[Records for this exercise]
******************************

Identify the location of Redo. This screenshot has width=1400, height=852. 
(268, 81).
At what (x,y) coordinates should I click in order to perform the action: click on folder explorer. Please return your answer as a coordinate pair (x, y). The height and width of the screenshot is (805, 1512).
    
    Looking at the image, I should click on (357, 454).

******************************

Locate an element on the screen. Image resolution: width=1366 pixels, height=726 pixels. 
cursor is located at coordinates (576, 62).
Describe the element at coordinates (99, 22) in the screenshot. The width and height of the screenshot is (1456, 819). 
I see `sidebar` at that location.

******************************

[What is needed]
Write out the part of the records that opens with the line containing "At what (x,y)" and closes with the line containing "Looking at the", including both of those lines, with each line reproduced character for character.

[Solved problem]
At what (x,y) coordinates should I click in order to perform the action: click on folder explorer. Please return your answer as a coordinate pair (x, y). The height and width of the screenshot is (805, 1512).
    
    Looking at the image, I should click on (357, 454).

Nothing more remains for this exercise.